Defibrillation threshold of internal cardioversion prior to ablation
predicts atrial fibrillation recurrence
Abstract
Background: Many studies have reported the predictors of atrial
fibrillation (AF) recurrence after persistent AF (peAF) ablation.
However, the correlation between the atrial defibrillation threshold
(DFT) for internal cardioversion (IC) and AF recurrence rate is
little-studied. We investigated the relationship between DFT prior to
catheter ablation for peAF and the AF recurrence. Method and Results:
From June 2016 to May 2019, we enrolled 82 consecutive patients (mean
age 65.0 ± 12.4 years), including 45 patients with peAF and 37 with
long-standing peAF, at Hamamatsu medical center. In order to assess the
DFT, we performed IC with gradually increasing energy prior to
radiofrequency application. Forty-nine and 33 patients showed DFT values
less than or equal to 10 J (group A) and greater than 10 J or
unsuccessful defibrillation (group B), respectively.
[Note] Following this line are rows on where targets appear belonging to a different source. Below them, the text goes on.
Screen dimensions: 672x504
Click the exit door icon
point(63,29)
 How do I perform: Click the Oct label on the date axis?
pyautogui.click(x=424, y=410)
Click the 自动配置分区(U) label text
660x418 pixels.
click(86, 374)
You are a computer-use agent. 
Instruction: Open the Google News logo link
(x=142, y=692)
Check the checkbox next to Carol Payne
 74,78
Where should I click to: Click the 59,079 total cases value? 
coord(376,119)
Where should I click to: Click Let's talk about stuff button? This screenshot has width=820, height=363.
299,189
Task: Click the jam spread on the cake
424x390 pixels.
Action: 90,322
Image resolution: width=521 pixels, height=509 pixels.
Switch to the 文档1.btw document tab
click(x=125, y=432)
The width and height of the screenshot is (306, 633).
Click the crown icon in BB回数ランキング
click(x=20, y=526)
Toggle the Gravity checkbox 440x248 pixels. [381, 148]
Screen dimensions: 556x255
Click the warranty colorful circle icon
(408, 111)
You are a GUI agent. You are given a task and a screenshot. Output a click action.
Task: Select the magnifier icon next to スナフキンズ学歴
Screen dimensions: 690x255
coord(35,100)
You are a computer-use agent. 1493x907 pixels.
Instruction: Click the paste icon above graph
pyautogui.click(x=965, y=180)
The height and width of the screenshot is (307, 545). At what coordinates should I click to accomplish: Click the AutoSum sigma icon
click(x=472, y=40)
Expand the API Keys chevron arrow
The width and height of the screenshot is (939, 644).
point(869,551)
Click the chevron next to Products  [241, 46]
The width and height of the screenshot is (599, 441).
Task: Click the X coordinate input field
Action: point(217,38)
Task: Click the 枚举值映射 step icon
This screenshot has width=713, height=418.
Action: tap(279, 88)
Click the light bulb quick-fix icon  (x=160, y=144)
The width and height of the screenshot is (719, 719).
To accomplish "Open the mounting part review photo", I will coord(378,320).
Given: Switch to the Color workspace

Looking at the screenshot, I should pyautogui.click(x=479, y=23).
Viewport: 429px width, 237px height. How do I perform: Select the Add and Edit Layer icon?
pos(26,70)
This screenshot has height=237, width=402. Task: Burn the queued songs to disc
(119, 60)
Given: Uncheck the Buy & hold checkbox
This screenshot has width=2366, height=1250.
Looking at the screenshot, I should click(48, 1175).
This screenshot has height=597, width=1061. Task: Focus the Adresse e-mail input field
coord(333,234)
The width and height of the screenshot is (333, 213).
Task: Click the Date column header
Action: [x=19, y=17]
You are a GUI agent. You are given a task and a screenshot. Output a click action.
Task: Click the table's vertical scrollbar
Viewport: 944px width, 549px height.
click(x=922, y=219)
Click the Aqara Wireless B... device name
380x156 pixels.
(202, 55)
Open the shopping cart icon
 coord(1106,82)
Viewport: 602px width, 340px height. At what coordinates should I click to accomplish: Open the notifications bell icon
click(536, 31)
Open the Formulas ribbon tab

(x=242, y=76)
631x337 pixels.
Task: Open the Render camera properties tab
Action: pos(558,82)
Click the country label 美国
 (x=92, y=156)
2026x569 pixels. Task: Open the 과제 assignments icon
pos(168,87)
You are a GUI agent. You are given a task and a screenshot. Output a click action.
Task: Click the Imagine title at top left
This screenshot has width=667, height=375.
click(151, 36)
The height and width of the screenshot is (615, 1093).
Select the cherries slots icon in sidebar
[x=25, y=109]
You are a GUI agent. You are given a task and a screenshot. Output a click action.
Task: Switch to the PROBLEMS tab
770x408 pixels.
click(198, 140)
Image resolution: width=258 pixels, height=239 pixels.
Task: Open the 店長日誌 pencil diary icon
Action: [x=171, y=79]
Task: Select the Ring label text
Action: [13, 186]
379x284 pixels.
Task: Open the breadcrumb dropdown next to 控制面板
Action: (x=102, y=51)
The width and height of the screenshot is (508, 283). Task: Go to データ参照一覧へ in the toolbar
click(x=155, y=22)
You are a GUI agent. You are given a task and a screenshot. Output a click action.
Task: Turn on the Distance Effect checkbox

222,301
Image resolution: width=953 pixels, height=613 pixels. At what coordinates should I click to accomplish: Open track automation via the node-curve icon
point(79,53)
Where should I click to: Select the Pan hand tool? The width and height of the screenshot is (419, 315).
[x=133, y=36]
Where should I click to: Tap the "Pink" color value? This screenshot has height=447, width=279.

During the mean
follow-up duration of 20.5 ± 13.1 months, patients in group B showed
significantly higher AF recurrence rates than those in group A after the
ablation procedure (P = 0.017). Multivariate analysis revealed that the
DFT was the only predictive factor for AF recurrence (OR=1.07; 95% CI:
1.00-1.13, P = 0.047). Conclusions: The DFT for IC was one of the
strongest prognostic factors in the peAF ablation procedure.